● **Teks Bacaan**:
Epidemiolog dari Universitas Griffith Australia, Dicky Budiman menilai teknologi Wolbachia untuk mengendalikan penyakit demam berdarah dengue (DBD) di Indonesia memiliki kelemahan. Menurutnya, secara ilmu pengetahuan (scientific) teknologi ini belum lengkap. “Sampai sekarang ini masih menjadi perdebatan karena secara scientific ini masih belum lengkap. Belum cukup confident pengetahuan maupun data,” kata Dicky. dalam perbincangan bersama Pro 3 RRI, Minggu (12/11/2023).
Menurutnya, teknologi Wolbachia disebut patogen blocking mechnism atau mekanisme dalam mencegah replikasi dari virus. Ia menyebut teknologi ini merupakan salah satu pendekatan modifikasi genetik. “Ini harus diwaspadai dicermati betul,” ujarnya. Dicky juga telah mencermati secara seksama teknologi Wolbachia ini. Seperti yang ada di UGM Yogyakarta. “Saya melihat masih ada kekurangan, belum ada surveillance factor yang mana ini berkaitan dengan kerawanan potensi ada risiko mutasi virus tersebut,” ucapnya.

● **Bahan Belajar**:
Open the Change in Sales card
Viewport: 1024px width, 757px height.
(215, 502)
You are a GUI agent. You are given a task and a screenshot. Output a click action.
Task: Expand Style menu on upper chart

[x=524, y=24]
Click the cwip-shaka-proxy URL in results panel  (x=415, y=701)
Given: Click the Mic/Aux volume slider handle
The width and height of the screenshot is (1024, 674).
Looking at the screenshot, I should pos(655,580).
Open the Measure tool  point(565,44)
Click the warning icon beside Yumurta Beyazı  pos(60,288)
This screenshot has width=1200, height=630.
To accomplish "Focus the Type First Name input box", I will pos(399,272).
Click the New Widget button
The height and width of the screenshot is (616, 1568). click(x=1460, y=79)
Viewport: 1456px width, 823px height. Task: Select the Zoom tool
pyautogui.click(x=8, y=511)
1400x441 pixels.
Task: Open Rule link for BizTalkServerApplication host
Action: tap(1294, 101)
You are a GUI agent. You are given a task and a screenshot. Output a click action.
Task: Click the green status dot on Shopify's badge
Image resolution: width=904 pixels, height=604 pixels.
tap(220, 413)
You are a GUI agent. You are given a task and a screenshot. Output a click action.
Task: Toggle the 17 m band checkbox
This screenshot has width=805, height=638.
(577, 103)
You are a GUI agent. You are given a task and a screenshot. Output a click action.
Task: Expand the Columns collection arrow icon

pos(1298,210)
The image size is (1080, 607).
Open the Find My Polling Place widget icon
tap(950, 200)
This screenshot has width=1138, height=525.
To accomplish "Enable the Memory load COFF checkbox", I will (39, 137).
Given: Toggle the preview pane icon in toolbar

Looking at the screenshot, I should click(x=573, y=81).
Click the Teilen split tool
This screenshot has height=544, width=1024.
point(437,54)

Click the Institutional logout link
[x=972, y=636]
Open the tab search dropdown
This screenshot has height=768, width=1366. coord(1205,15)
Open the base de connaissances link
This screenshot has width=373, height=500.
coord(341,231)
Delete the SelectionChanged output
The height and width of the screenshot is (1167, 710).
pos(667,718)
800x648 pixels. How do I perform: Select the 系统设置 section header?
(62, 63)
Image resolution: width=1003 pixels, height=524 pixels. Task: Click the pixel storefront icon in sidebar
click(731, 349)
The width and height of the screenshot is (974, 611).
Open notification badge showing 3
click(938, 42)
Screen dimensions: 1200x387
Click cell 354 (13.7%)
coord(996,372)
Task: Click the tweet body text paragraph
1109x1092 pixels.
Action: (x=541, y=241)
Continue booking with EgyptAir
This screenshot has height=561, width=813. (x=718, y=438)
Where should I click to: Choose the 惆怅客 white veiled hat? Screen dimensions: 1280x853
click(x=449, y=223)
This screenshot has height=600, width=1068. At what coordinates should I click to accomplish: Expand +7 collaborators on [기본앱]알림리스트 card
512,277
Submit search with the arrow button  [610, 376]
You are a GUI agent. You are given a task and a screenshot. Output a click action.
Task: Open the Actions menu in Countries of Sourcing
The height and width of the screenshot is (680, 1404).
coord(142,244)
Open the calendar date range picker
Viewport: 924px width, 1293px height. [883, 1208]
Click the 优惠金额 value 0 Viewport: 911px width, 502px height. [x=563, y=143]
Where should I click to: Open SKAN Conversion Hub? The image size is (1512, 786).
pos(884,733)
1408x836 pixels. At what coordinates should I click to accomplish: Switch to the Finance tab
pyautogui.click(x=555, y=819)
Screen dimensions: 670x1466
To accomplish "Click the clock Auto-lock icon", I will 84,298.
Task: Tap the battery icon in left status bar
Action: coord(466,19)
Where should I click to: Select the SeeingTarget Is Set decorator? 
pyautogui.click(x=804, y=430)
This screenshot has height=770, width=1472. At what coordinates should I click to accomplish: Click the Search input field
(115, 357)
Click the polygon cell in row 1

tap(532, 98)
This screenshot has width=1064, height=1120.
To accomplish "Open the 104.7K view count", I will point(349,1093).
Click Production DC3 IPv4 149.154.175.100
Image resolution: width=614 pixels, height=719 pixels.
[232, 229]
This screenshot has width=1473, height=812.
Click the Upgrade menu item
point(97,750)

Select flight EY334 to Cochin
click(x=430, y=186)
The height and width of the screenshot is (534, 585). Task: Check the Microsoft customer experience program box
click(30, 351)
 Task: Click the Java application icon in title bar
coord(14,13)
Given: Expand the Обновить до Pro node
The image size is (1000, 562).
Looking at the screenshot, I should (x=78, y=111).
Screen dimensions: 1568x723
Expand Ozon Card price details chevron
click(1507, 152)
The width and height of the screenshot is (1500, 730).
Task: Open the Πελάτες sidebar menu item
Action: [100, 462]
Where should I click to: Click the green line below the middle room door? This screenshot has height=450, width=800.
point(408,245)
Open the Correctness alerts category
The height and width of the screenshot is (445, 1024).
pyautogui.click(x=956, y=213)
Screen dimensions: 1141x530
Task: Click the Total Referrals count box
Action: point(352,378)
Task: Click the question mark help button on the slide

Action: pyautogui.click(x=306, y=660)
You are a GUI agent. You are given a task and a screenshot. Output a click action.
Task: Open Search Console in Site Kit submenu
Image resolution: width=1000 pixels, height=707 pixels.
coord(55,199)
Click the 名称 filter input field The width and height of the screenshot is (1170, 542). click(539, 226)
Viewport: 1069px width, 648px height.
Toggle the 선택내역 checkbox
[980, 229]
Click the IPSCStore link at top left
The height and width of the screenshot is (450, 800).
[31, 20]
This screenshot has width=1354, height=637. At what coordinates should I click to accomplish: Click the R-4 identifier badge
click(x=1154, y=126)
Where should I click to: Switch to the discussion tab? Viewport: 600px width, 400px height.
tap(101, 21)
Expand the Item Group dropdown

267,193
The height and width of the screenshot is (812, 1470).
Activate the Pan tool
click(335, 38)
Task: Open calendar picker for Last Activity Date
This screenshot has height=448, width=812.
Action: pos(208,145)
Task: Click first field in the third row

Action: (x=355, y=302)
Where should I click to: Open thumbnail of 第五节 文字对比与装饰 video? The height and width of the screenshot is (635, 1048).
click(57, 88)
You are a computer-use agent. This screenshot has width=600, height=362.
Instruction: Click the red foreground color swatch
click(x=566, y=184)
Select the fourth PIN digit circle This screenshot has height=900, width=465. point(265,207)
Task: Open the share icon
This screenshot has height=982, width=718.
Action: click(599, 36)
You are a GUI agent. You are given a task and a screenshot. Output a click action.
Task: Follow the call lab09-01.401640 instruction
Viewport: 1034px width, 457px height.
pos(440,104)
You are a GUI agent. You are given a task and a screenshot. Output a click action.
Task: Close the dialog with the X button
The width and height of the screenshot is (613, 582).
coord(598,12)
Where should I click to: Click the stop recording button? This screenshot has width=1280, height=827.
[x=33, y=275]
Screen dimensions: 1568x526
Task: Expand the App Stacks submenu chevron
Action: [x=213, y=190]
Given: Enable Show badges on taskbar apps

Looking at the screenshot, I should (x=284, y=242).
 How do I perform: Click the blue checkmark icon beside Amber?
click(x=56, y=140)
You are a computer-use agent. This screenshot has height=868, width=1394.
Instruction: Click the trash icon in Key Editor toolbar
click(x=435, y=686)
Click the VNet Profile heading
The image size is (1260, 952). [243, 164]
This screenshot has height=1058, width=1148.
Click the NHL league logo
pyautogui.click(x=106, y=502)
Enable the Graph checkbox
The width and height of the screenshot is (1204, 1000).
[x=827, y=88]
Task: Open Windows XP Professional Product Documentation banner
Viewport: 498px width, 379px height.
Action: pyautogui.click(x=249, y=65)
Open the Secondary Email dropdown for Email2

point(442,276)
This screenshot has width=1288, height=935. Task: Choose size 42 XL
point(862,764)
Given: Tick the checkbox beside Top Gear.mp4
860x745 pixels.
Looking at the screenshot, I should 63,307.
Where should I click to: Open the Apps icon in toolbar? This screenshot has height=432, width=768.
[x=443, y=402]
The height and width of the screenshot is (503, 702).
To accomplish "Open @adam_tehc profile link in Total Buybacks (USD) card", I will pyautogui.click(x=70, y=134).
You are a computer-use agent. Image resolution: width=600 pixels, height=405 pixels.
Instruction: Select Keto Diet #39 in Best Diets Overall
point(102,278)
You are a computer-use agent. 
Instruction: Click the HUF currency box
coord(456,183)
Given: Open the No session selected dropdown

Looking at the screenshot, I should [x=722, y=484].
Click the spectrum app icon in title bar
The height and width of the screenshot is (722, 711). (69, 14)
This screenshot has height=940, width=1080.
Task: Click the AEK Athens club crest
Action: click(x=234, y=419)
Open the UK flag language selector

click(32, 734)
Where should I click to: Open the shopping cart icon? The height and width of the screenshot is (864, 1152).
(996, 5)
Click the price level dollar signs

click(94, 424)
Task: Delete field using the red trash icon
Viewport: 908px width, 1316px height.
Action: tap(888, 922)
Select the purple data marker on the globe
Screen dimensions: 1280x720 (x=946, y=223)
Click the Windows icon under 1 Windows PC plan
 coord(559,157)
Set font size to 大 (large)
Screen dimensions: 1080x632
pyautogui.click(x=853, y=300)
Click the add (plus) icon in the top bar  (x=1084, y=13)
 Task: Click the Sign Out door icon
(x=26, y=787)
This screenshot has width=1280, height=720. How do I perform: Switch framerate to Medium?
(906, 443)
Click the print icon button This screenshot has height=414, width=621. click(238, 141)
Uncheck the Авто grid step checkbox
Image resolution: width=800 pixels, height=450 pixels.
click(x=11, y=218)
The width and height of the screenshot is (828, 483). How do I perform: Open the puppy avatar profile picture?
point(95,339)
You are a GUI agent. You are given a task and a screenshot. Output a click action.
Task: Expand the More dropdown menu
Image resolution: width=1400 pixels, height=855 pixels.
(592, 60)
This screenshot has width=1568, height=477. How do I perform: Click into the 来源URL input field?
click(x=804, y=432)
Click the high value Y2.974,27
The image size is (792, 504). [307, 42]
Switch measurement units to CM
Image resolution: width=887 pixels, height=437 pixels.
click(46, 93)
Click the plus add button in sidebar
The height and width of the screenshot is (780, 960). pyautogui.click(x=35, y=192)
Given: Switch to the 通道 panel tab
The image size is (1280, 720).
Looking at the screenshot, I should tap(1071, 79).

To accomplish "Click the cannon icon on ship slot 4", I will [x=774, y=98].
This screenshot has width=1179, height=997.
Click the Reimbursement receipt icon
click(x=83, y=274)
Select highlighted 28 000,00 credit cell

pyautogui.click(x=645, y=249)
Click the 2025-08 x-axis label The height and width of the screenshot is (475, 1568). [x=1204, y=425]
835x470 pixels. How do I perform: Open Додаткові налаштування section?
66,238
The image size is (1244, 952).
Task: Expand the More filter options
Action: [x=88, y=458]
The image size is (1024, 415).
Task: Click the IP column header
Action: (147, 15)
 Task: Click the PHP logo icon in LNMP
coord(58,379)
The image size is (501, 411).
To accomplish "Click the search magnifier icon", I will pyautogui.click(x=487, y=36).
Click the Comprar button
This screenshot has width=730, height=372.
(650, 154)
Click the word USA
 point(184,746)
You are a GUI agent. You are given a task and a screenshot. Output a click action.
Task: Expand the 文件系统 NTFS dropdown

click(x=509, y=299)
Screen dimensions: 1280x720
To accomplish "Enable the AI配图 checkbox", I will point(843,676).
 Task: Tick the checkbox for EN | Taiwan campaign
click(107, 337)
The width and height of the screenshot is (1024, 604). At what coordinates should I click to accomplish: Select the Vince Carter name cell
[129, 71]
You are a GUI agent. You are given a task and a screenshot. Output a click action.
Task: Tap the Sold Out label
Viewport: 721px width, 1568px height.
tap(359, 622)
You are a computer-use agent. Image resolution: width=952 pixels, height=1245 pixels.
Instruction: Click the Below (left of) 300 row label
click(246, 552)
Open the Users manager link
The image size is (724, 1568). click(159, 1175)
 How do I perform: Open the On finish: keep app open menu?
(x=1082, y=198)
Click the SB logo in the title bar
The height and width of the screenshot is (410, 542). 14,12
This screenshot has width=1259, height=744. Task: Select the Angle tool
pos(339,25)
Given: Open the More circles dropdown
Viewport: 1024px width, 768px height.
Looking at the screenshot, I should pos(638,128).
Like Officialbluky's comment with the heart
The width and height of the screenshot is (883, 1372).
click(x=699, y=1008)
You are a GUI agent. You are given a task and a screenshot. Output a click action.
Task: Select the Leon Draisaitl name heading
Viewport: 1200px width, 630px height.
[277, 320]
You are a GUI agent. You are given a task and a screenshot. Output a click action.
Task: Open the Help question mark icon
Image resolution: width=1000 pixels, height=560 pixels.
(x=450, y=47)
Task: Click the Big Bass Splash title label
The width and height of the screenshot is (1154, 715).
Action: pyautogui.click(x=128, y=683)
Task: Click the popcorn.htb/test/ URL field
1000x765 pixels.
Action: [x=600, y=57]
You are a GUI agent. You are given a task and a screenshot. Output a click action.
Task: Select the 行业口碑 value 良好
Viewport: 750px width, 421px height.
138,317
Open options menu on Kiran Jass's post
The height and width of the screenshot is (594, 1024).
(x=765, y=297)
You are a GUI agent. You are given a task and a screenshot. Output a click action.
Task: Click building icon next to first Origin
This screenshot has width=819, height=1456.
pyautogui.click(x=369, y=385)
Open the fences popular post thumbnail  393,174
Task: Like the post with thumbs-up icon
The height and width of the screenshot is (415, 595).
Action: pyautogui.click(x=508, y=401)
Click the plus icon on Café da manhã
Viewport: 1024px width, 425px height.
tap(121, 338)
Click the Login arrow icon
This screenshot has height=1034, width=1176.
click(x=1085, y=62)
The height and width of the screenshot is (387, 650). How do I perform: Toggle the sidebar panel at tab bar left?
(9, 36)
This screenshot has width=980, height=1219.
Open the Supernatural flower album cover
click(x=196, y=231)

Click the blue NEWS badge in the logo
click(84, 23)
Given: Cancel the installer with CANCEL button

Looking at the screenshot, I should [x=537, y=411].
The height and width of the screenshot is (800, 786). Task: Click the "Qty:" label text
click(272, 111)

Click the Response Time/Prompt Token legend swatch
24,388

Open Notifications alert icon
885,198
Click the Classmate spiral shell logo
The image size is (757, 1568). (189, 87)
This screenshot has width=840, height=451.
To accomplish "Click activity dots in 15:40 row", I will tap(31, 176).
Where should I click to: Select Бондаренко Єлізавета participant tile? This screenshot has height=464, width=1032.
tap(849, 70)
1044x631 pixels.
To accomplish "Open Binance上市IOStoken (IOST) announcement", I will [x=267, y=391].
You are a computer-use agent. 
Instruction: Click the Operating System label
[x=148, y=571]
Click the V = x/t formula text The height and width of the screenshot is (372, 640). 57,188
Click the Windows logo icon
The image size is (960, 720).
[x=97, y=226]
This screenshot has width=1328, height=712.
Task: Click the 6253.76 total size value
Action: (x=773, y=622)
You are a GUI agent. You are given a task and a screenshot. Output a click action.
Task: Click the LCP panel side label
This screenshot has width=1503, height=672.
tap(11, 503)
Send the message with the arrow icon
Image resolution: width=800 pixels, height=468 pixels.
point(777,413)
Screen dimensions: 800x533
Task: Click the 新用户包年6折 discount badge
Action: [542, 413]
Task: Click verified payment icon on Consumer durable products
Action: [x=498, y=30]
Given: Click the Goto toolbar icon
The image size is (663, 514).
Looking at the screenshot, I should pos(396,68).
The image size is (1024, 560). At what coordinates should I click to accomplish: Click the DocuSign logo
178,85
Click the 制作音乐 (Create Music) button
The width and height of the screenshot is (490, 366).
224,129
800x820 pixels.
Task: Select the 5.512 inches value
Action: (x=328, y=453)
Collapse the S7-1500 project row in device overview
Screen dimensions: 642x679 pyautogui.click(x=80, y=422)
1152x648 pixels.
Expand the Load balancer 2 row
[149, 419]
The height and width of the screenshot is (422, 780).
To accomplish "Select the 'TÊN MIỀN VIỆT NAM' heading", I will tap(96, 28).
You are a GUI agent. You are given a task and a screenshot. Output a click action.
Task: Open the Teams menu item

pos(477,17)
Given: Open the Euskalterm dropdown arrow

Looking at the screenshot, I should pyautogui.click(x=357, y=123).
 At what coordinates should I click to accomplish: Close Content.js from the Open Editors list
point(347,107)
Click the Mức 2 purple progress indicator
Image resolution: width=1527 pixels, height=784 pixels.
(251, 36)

● **Tujuan Tugas**: Tolong lanjutkan teks bacaan tentang teknologi Wolbachia untuk pengendalian DBD, dimulai tepat setelah kalimat terakhirnya.

● **Jawaban yang Diharapkan**:
Sebelumnya, Menteri Kesehatan RI Budi Gunadi Sadikin memulai program pencegahan demam berdarah (DBD) melalui teknologi Wolbachia di Kota Kupang, Nusa Tenggara Timur. Metode ini dapat melumpuhkan virus dengue pada nyamuk aedes aegypti sehingga dapat mencegah penularan kasus DBD. Wolbachia adalah bakteri yang dapat tumbuh alami di serangga terutama nyamuk. Bakteri Wolbachia dapat melumpuhkan virus dengue yang ada pada nyamuk aedes aegypti sehingga tidak akan menular ke manusia.
Dalam program ini, bakteri Wolbachia dimasukan ke telur nyamuk aedes aegypti agar tidak menularkan virus dengue.
Langkah selanjutnya untuk penanganan DBD Kemenkes akan menyebarkan ember berisi telur nyamuk yang sudah ada bakteri Wolbachia ke warga setempat di Kota Kupang. Sebagai percontohan, implementasi Wolbachia ini akan dilakukan di Kecamatan Oebobo, Kota Kupang, NTT, karena angka kesakitannya paling tinggi dan kepadatan penduduknya paling banyak.